De Haene Lucia, Grietens Hans, Verschueren Karine
Katholieke Universiteit Leuven, Faculty of Psychology and Educational Sciences, Leuven, Belgium.
Qual Health Res. 2010 Dec;20(12):1664-76. doi: 10.1177/1049732310376521. Epub 2010 Jul 27.

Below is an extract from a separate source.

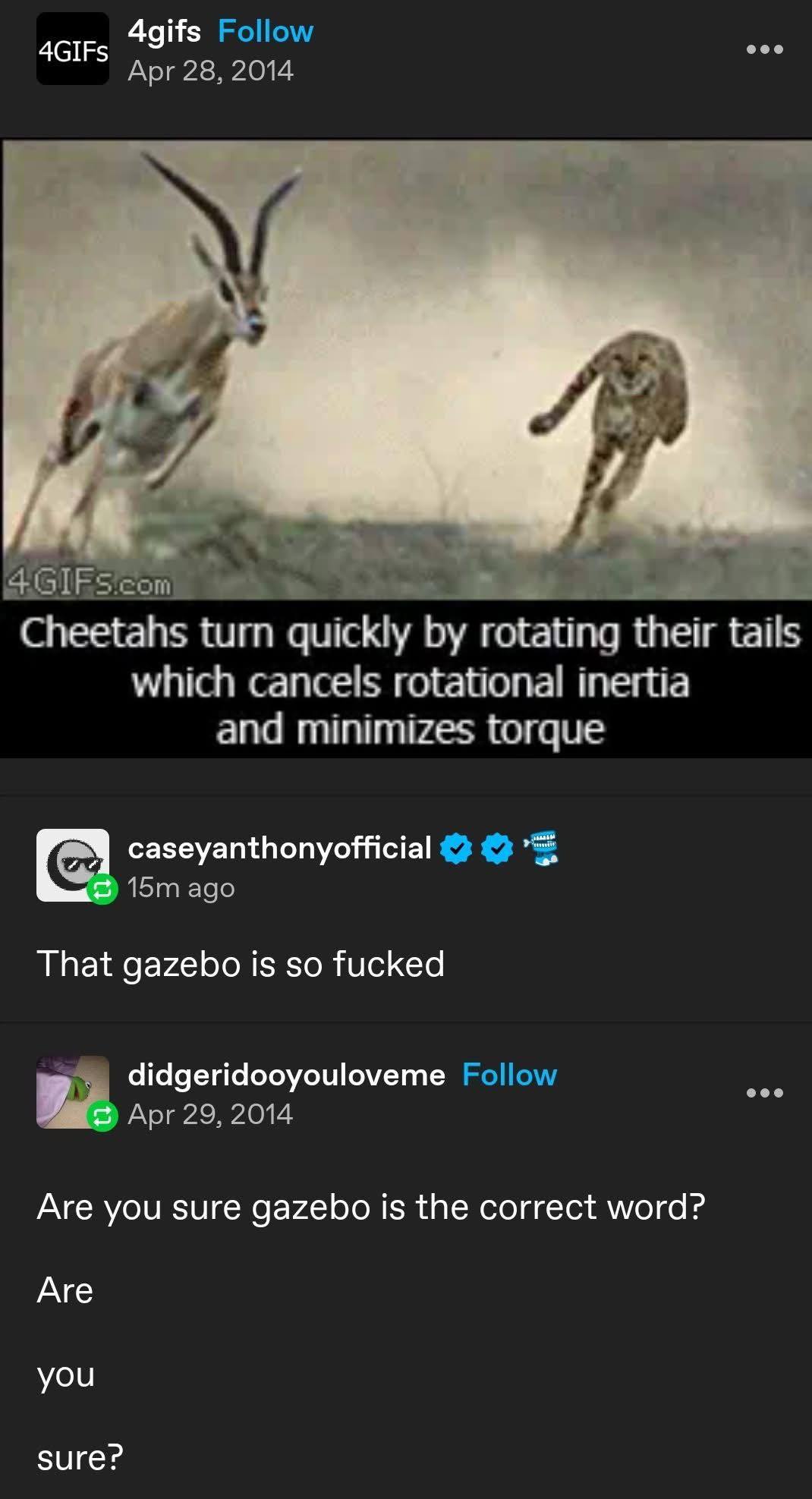Screen dimensions: 812x1499
Task: Follow the didgeridooyouloveme blog
Action: tap(509, 1075)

In this article, we question narrative inquiry's predominant ethics of benefit when engaging in narrative research on trauma and social suffering. Through a particular focus on the use of a narrative methodology in a refugee health study, we explore the potential risk and protective function of narrative trauma research with vulnerable respondents. A review of ethical questions emerging during the course of a multiple-case study with refugee families documents how narrative methods' characteristics clearly revisit the impact of traumatization on autonomy, narrativity, and relationship building in participants and, thus, evoke the replay of traumatic experience within the research relationship itself. Blurring a straightforward ethics of benefit, this reactivation of trauma accounts for the research relationship's balancing movement between reiterating and transforming traumatic distress, and urges for the need to contain coexisting aspects of both harm and benefit in developing narrative research with traumatized participants.
在本文中,我们对叙事探究在进行关于创伤和社会苦难的叙事研究时占主导地位的受益伦理提出质疑。通过特别关注叙事方法在一项难民健康研究中的运用,我们探讨了对易受伤害的受访者进行叙事创伤研究的潜在风险和保护作用。对一项针对难民家庭的多案例研究过程中出现的伦理问题进行的回顾表明,叙事方法的特点如何明显地重新审视了创伤对参与者自主性、叙事性和关系构建的影响,从而在研究关系本身中引发创伤经历的重演。这种对创伤的重新激活模糊了直接的受益伦理,说明了研究关系在重申和转化创伤性痛苦之间的平衡动态,并促使在与受创伤参与者开展叙事研究时需要兼顾伤害和受益这两个并存的方面。